Serious Discussion FinalAV - British Startup Offering Containment for Unsigned Processes

[Trident]

Whilst browsing the web, I came across this AV, which claims to be offering a rather "novel" approach.

A Novel Approach To Cybersecurity - Anti Virus | FinalAV Security

Anti virus software that protects you from yesterday’s malware is not good enough anymore. FinalAV turns the table with our patented security engine.

finalavsecurity.com

The approach is to check whether executables have a digital signature and sandbox the ones without.



The website does have some issues:

• It's got a slight hint of unprofessionalism, allows user to click on every image to zoom.
• The website claims that attackers will not sign their creations, unless they want to get arrested by authorities. This is anecdotal at best, as there is loads of signed malware.
• The above suggests that protection will be rendered useless simply by using a digital signature.
• Video rather unprofessional too, sort of acceptable for a startup.
• Resources, such as articles and support very limited.
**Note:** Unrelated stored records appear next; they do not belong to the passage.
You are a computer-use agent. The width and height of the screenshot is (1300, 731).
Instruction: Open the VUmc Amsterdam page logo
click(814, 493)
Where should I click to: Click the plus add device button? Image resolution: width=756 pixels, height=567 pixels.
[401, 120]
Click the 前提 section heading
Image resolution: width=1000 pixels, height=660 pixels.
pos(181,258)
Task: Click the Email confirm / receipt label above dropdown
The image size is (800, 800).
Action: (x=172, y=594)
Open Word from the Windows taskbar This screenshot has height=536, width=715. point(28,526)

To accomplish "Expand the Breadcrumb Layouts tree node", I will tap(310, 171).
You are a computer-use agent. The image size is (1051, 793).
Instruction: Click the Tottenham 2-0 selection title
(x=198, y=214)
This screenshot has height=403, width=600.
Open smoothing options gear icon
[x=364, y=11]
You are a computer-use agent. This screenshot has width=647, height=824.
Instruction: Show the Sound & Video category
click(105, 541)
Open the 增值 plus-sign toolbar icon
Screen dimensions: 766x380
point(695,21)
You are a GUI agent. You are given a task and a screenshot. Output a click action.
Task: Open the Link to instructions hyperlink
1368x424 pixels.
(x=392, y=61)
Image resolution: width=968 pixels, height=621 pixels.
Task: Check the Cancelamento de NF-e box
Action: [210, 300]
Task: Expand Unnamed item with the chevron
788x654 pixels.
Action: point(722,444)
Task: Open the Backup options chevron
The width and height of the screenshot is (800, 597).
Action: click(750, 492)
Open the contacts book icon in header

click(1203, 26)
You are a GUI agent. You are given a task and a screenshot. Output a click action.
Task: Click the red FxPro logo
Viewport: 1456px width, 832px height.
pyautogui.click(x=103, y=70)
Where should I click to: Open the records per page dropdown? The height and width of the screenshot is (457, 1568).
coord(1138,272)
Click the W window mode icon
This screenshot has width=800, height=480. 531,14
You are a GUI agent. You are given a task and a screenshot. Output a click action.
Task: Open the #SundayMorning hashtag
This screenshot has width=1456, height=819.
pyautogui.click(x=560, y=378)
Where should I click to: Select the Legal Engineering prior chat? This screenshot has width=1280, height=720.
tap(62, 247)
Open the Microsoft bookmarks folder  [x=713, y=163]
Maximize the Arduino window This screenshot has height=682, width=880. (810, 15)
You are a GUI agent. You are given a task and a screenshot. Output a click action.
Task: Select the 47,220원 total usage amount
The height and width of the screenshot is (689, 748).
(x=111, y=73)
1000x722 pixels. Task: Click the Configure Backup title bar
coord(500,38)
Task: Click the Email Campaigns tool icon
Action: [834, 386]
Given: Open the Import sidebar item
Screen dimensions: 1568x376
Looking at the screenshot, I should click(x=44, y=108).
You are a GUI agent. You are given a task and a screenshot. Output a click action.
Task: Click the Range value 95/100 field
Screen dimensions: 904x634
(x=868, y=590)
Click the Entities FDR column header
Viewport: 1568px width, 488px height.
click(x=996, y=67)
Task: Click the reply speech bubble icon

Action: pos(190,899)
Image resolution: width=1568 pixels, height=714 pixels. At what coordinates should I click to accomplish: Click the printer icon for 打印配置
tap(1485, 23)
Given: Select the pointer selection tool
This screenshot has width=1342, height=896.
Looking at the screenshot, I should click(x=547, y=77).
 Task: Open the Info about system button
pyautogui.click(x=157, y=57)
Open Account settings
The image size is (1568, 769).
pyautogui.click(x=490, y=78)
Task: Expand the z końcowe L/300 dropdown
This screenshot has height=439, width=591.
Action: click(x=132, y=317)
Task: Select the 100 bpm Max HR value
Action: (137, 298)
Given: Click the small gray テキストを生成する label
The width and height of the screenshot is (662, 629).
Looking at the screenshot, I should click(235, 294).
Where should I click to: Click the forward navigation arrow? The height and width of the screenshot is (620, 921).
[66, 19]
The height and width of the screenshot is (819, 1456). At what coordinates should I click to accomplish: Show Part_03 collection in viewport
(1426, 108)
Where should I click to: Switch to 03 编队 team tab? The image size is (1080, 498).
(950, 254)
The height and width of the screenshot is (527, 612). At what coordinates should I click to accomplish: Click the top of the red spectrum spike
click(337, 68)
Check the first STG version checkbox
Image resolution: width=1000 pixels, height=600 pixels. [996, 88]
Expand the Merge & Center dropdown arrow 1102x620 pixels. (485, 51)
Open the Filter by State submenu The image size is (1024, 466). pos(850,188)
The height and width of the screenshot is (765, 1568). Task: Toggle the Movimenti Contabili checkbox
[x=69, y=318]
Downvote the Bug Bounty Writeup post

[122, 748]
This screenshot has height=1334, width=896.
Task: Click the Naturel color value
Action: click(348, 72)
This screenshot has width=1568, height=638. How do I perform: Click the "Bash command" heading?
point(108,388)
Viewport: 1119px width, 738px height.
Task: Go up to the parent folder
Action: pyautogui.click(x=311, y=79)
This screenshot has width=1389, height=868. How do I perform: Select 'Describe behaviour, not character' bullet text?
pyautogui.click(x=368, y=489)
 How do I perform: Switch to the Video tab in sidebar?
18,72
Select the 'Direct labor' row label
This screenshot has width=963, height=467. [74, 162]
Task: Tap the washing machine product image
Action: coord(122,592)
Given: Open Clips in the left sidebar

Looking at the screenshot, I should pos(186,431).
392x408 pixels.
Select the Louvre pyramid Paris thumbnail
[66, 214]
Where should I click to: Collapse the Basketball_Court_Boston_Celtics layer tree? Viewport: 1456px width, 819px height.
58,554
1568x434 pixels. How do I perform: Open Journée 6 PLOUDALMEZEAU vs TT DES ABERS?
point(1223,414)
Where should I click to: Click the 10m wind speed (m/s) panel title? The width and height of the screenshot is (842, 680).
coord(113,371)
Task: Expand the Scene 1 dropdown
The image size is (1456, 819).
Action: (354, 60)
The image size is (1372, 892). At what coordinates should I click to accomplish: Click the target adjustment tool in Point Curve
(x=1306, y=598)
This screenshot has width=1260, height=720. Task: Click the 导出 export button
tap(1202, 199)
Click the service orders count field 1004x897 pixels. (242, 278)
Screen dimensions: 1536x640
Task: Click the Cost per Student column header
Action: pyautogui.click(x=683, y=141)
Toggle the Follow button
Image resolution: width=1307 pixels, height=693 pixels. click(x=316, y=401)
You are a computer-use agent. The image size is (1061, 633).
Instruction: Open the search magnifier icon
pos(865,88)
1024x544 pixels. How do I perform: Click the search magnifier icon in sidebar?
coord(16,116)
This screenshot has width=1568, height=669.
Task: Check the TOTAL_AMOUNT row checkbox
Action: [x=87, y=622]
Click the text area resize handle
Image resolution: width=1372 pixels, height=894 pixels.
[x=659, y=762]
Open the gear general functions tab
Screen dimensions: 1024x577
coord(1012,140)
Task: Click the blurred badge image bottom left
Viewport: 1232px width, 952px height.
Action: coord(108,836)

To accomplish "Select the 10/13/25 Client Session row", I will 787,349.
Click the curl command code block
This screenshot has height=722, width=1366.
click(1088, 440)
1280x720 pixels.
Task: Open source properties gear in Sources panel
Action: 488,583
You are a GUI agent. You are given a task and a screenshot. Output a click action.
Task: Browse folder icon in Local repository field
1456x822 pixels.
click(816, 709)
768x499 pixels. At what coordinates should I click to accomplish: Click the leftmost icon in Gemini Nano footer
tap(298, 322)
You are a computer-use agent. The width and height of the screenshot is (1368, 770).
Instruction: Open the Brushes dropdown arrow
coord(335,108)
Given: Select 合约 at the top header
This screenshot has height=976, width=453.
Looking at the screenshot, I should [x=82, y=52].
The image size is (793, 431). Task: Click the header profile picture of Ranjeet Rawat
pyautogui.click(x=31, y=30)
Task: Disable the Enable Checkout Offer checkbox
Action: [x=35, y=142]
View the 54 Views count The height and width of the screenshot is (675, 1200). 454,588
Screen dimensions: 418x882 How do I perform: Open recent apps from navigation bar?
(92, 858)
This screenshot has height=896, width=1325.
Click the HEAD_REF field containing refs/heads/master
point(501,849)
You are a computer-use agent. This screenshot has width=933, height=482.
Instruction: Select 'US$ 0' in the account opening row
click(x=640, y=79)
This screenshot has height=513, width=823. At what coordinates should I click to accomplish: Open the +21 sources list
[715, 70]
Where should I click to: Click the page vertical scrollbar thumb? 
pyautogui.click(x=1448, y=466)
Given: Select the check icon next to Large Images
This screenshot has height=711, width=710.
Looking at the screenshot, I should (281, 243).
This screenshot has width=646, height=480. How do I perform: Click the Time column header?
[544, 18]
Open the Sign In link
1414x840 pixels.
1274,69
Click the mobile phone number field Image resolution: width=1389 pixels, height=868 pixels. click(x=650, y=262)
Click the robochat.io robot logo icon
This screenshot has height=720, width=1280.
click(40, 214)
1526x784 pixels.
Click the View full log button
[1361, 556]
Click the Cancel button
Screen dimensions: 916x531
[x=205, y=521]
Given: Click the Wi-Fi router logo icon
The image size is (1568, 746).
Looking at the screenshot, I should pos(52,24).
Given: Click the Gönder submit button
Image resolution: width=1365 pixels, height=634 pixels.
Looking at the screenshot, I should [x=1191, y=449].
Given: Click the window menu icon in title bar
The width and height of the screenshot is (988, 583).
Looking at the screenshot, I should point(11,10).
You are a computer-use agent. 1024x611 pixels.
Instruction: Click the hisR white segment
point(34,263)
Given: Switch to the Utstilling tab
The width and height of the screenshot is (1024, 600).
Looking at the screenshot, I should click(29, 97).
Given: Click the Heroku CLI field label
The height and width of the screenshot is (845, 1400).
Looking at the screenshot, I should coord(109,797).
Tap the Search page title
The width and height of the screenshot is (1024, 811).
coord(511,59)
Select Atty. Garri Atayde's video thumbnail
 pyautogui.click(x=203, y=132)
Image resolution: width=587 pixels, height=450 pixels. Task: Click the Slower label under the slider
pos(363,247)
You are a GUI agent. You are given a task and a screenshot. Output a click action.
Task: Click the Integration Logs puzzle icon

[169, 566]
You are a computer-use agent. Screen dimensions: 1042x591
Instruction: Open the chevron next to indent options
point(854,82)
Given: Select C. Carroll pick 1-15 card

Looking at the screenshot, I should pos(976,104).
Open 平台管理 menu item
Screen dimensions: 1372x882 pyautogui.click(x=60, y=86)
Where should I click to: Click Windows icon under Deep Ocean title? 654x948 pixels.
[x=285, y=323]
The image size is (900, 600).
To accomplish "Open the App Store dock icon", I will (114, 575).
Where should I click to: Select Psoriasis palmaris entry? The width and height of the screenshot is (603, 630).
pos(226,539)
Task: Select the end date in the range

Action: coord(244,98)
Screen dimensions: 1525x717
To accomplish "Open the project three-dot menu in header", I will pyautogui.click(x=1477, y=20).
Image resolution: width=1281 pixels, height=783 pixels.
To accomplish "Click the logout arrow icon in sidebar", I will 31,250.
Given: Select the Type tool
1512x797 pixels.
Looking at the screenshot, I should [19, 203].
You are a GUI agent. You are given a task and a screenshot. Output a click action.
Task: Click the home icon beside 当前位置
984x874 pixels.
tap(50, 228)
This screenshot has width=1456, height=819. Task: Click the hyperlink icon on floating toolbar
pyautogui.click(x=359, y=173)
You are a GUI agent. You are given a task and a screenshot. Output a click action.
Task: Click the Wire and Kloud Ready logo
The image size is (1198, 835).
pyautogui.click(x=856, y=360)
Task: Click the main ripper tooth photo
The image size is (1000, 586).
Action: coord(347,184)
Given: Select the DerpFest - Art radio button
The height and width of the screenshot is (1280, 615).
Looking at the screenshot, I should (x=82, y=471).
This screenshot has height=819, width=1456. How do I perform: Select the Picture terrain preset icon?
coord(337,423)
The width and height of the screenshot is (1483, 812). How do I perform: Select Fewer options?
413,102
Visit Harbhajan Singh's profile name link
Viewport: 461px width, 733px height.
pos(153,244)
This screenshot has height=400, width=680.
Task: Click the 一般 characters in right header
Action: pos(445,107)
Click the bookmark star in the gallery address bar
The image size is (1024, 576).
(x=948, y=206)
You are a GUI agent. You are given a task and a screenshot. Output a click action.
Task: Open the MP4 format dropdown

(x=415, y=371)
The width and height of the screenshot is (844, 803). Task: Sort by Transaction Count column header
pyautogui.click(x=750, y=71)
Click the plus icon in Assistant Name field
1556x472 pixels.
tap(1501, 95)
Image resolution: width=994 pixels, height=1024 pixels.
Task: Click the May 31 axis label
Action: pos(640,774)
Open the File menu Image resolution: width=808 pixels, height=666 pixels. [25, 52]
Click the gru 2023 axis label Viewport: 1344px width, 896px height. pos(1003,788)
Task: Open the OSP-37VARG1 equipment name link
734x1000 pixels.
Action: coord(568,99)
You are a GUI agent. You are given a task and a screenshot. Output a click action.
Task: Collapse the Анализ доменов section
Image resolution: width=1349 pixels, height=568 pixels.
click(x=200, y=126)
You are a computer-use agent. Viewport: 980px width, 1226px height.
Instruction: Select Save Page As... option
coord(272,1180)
Other than that, the application is not very expensive, I've not tried it myself. Trial is available on the website.

 

[Bot]

It seems like you've done quite a thorough analysis of FinalAV. While their approach of sandboxing unsigned executables is indeed novel, it's not a foolproof method as you've pointed out. Signed malware is a reality. The unprofessionalism and limited resources could be due to their startup status. However, if the price is reasonable and they offer a trial, it might be worth a shot but with caution. Remember to always have a backup of your important data.

 

[Vitali Ortzi]

Most dangerous malware are signed this wouldn't work and criminals sell certificates pretty cheap there are all kinds of reputation based security wich would deal better with malware pretty sure most major av vendors have an option to either block or isolate (best if it's cloud based isolation) based on reputation and they have enough customers to reduce false positives quote a lot so wouldn't really be much worse in terms of false positives

 

[cartaphilus]

Well voodooshield blocks an unsigned file and then some hence I don't see a point in their claims. Besides how many major infections were do to stolen digital signatures by using a valid file as a springboard? Since what 2014 at least?

 

[lain]

I took a look at their minifilter and what little it does is underwhelming to say the least.
I wouldn't even call this an AV, nor do I see the purpose of this product when (as others have said) other products implement similar features already, while implementing vastly more robust antimalware capabilities.

 

[[correlate]]

I've tried it and it doesn't work very well
It's been running the file categorization scan for hours.
And when I deleted it, it gave me a computer crash.
I'm no longer able to install new programs.

 

[Shadowra]

WTF ?

Spoiler: Me after seeing that... :P

 

[cartaphilus]

I've tried it and it doesn't work very well
It's been running the file categorization scan for hours.
And when I deleted it, it gave me a computer crash.
I'm no longer able to install new programs.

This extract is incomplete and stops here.